The FDA’s new Adverse Event Monitoring System (AEMS) includes a page dedicated to new safety information or potential signals of serious risks identified through postmarketing surveillance. FDA says AEMS is being implemented to consolidate multiple reporting systems across FDA-regulated product categories and to improve data quality, consistency, analytics, and cross-product surveillance.
According to FDA, AEMS is designed not only for adverse event reports but also for consumer complaints, regulatory misconduct reports, and whistleblower submissions across FDA centers. The agency says this broader integration is intended to support trend identification and more timely regulatory decision-making.
For human drugs and biologics, FDA states that it will publish a quarterly report of new safety information or potential signals of serious risks identified during surveillance of postmarketing data. The agency also emphasizes something crucial: a product appearing on this page does not mean FDA has concluded that the drug or biologic actually has the risk.
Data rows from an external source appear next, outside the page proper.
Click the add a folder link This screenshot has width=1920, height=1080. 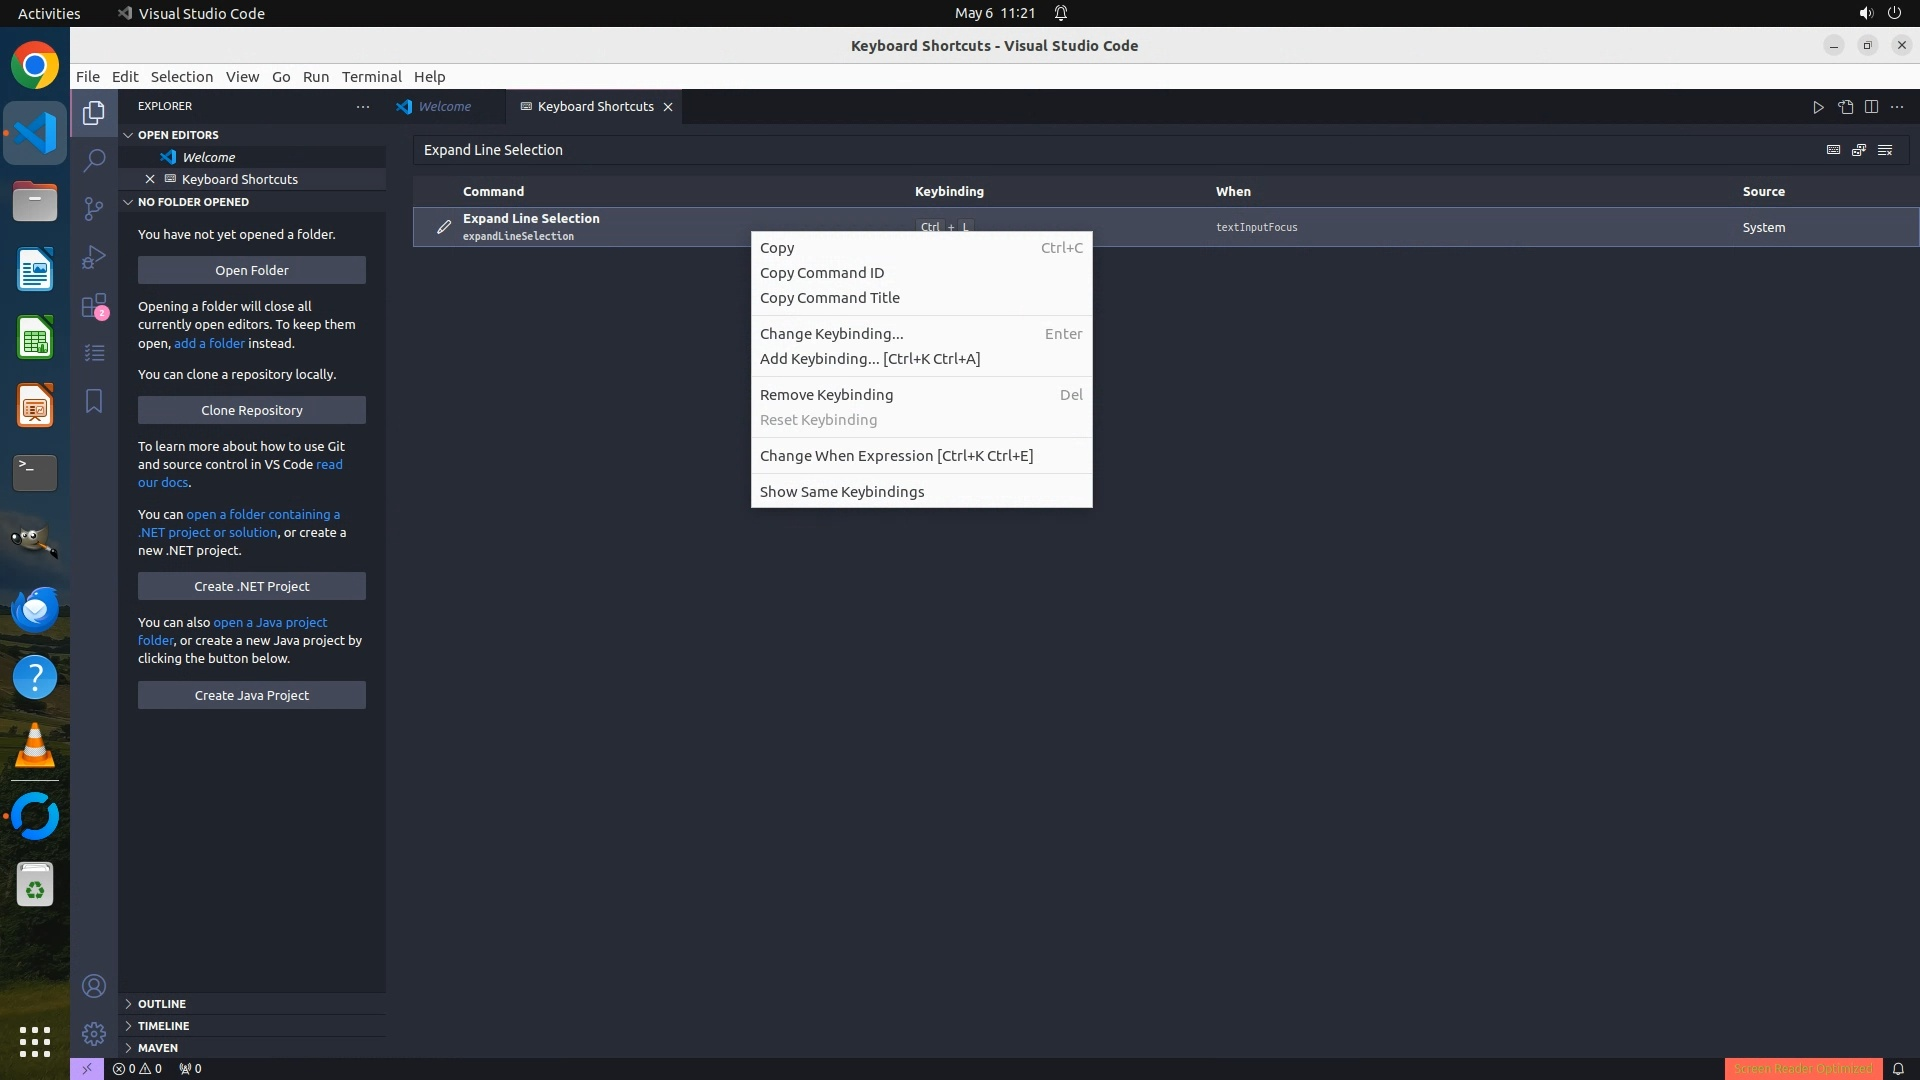(x=209, y=343)
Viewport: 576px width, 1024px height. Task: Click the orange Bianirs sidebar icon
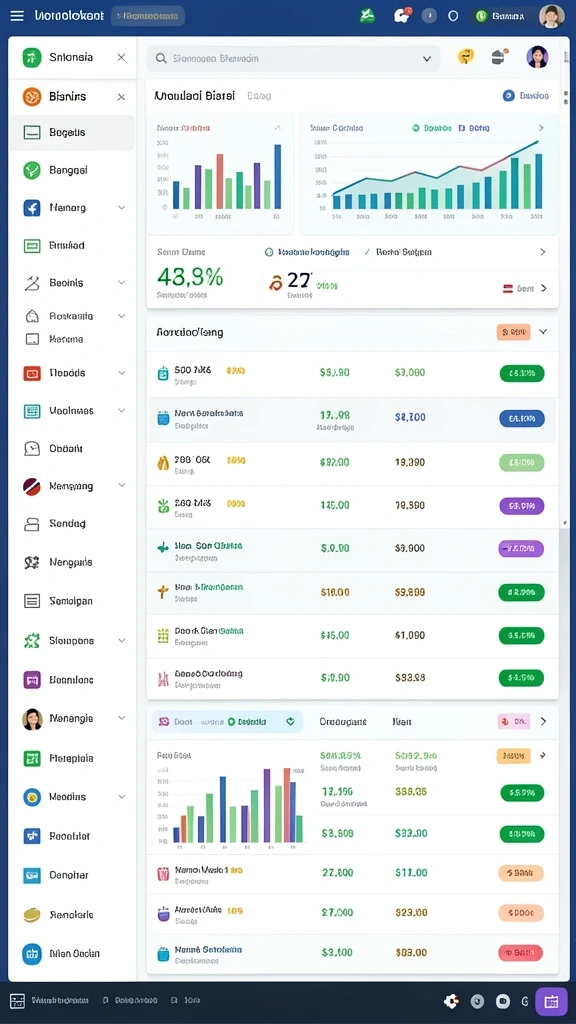click(32, 97)
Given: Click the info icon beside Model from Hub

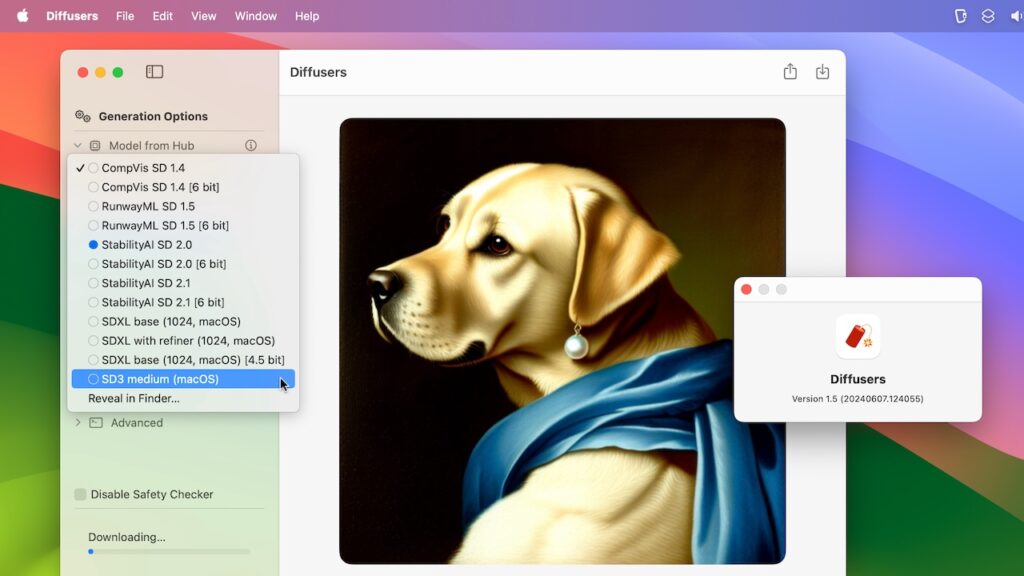Looking at the screenshot, I should [x=251, y=146].
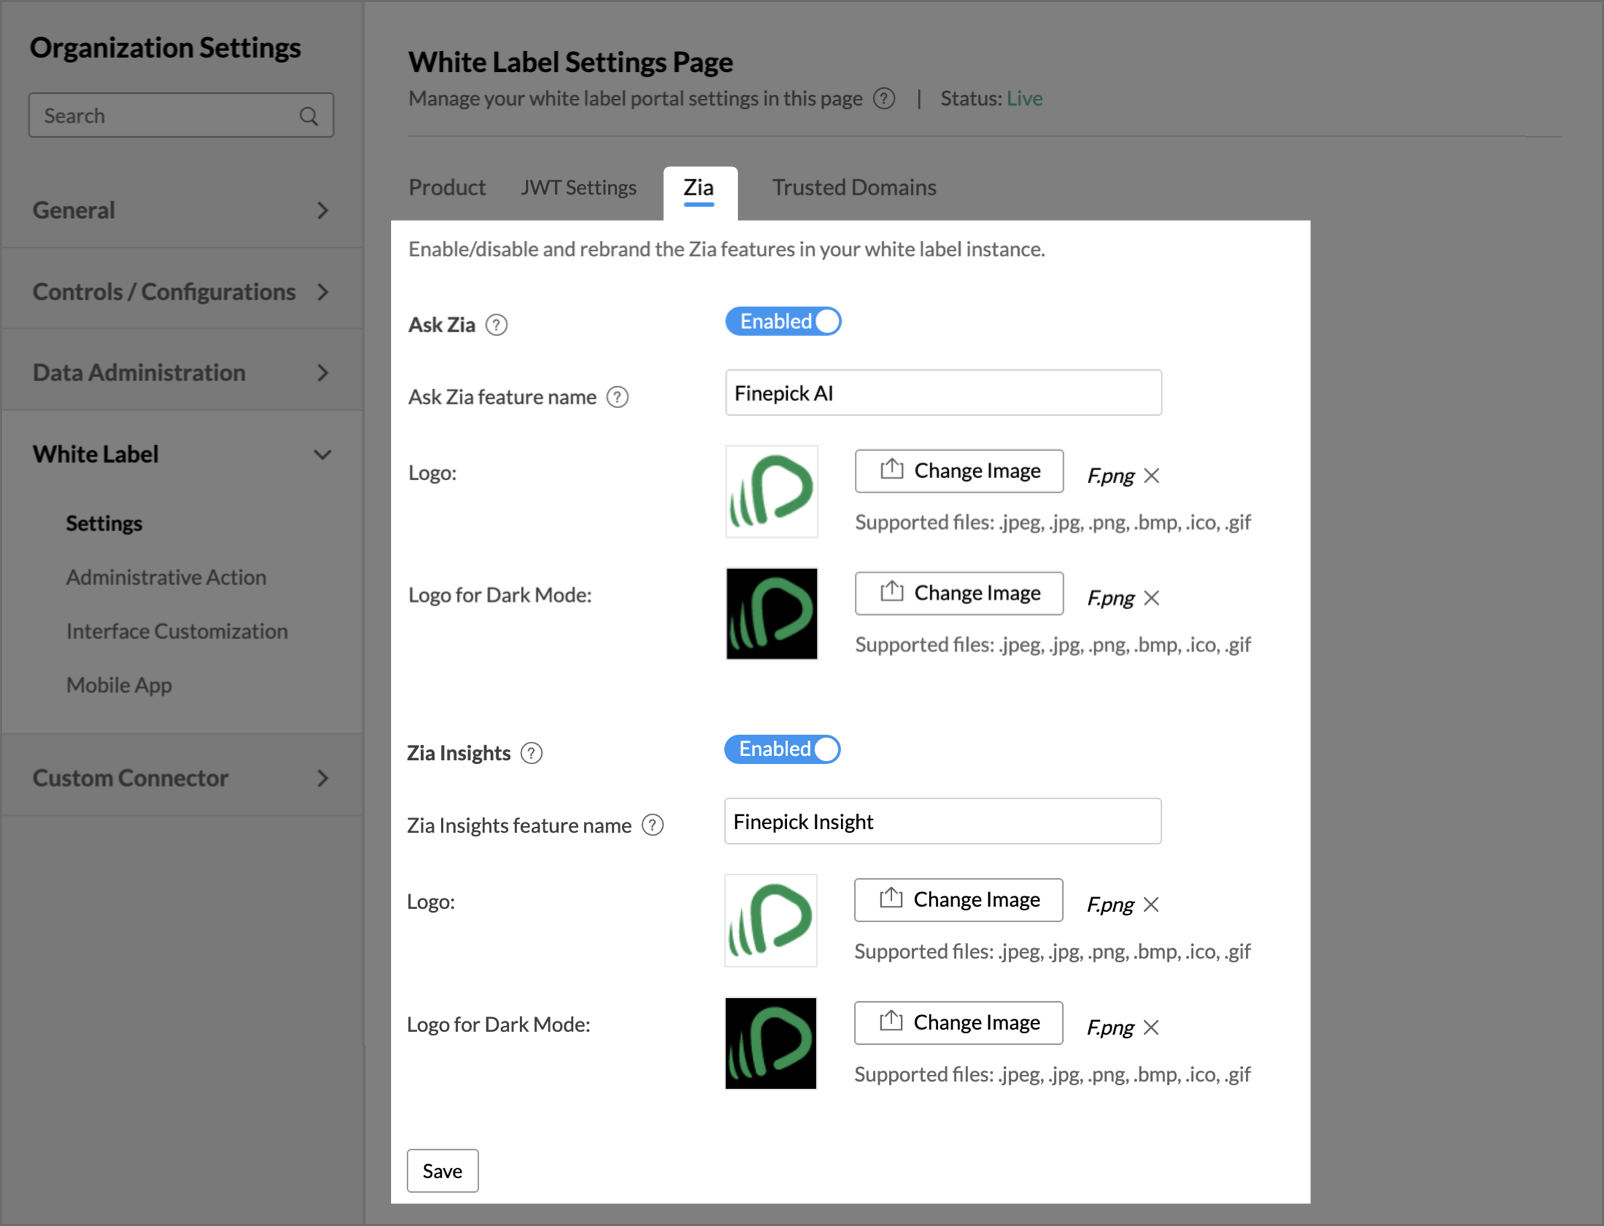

FDA explicitly says it is not suggesting that healthcare providers should stop prescribing or that patients should stop treatment while evaluation is ongoing.
That distinction is one of the most important things PV professionals can understand. A signal is a reason for assessment, not final proof. FDA also explains that, if further evaluation supports an association, it may take different actions, including labeling changes, REMS development or modification, or requests for additional data.
The page is also tied to a statutory requirement. FDA says it posts these reports in accordance with Title IX, Section 921 of the FDA Amendments Act of 2007, which directs the agency to conduct regular screening of adverse event data and publish quarterly reports on new safety information or potential serious-risk signals.
For pharmacovigilance teams, the launch of this AEMS signal page matters because it makes an already important regulatory process more visible inside a modernized data environment. It may influence how companies monitor external safety intelligence, compare internal findings with regulator-facing patterns, and interpret evolving public signal communication. That is an inference based on FDA’s description of AEMS as a more integrated and analytically capable surveillance platform.
Why this matters for PV professionals
The new AEMS signal page is a reminder that signal detection is not only an internal company activity. It is also a visible regulatory process. Teams that understand what the page is — and what it is not — will be better positioned to interpret FDA safety intelligence correctly.